Dermatosparaxis type
Also very rare, with about 10 cases reported. Individuals with this type of EDS, once called type VIIC, have extremely fragile skin that bruises easily but does not scar excessively. The skin is soft and may sag, leading to an aged appearance even in young adults. Joints are loose and unstable. Individuals may also experience hernias. Dermatosparaxis type is inherited in an autosomal dominant manner. There are two major clinical diagnostic criteria for EDS dematosparaxis type. These include severe skin fragility and sagging or aged appearing skin. This form of EDS is caused by a change in the enzyme called procollagen I N-terminal peptidase. A skin biopsy may be preformed for a definitive diagnosis of Dermatosparaxis type.
Other types
While the above symptomatology is clean and defined, the disease itself rarely obeys these neat categorizations. Cross-over symptoms for all types are prevalent and lead to under-diagnosis or mis-diagnosis. No patient should assume or rely on the "fact" they have a certain type of EDS when cross-over symptoms are evident and can be life-threatening.
"The large number of distinct types of the Ehlers-Danlos syndrome that have already been identified indicates great heterogeneity, but clearly that heterogeneity is not exhausted by the present classification." Forms of EDS within this category may present with soft, mildly stretchable skin, shortened bones, chronic diarrhea, joint hypermobility and dislocation, bladder rupture, or poor wound healing. Inheritance patterns within this group include X-linked dominant, autosomal dominant, and autosomal dominant.
Treatment/management
There is no known cure for Ehlers Danlos Syndrome. The treatment is supportive. Physical therapy, occupational therapy, and orthopedic instruments (e.g., wheelchairs, bracing) may be helpful. One should avoid activities that cause the joint to lock or overextend.
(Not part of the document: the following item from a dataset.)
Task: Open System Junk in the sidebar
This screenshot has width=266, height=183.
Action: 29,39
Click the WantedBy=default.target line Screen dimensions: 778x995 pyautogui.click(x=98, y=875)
A physician may prescribe bracing to stabilize joints. Surgical repair of joints may be necessary at some time. Physicians may also consult a physical and/or occupational therapist to help strengthen muscles and to teach people how to properly use and preserve their joints. To decrease bruising and improve wound healing, some patients have responded to ascorbic acid (vitamin C) by taking 1 to 4 grams daily. Prior to starting a regimen such as this, it is imperative to consult with your physician for specific recommendations.
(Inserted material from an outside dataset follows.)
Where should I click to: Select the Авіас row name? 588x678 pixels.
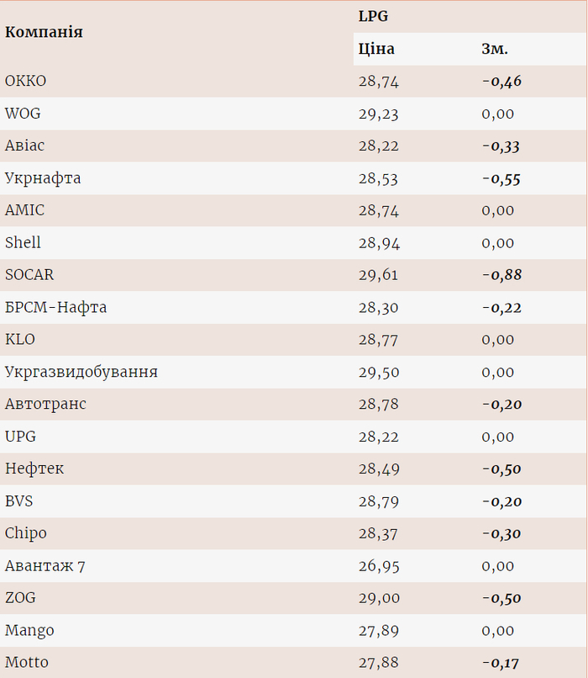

In general, medical intervention is limited to symptomatic therapy. Prior to pregnancy, patients with EDS should have genetic counseling. Children with EDS should be provided with information about the disorder, so they can understand why contact sports and other physically stressful activities should be avoided. Children should be taught early on that demonstrating the unusual positions they can maintain due to loose joints should not be done as this may cause early degeneration of the joints. Family members, teachers and friends should be provided with information about EDS so they can accept and assist the child as necessary.
Prognosis
The outlook for individuals with EDS depends on the type of EDS with which they have been diagnosed. Symptoms vary in severity, even within one sub-type, and the frequency of complications changes on an individual basis. Some individuals have negligible symptoms while others are severely restricted in their daily life. Extreme joint instability, pain, and spinal deformities may limit a person's mobility. Most individuals will have a normal lifespan. However, those with blood vessel involvement have an increased risk of fatal complications.
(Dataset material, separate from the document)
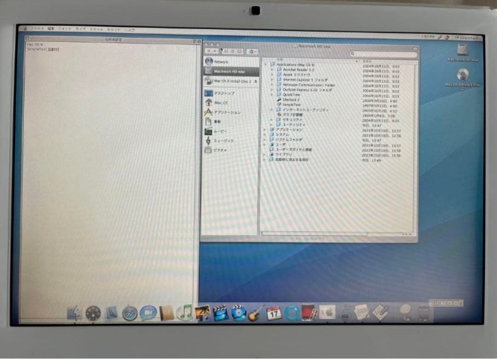Select ピクチャ in the Finder sidebar

pyautogui.click(x=225, y=149)
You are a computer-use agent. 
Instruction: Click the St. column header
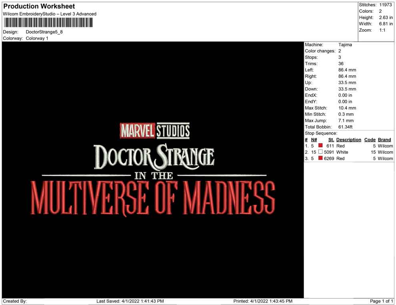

EDS is a lifelong condition. Affected individuals may face social obstacles related to their disease on a daily basis. Some people with EDS have reported living with fears of significant and painful ruptures, becoming pregnant, their condition worsening, becoming unemployed due to physical and emotional burdens, and social stigmatization in general.
Similar disorders
There are several disorders that have some of the characteristics of Ehlers-Danlos syndrome. For example, in cutis laxa the skin is loose, hanging, and wrinkled. In EDS, the skin can be pulled away from the body but is elastic and returns to normal when let go. In Marfan syndrome, the joints are very mobile and similar cardiovascular complications occur. In the past, Menkes disease, a copper metabolism disorder, was thought to be a form of Ehlers-Danlos syndrome. Because of these similar disorders, a correct diagnosis is very important. |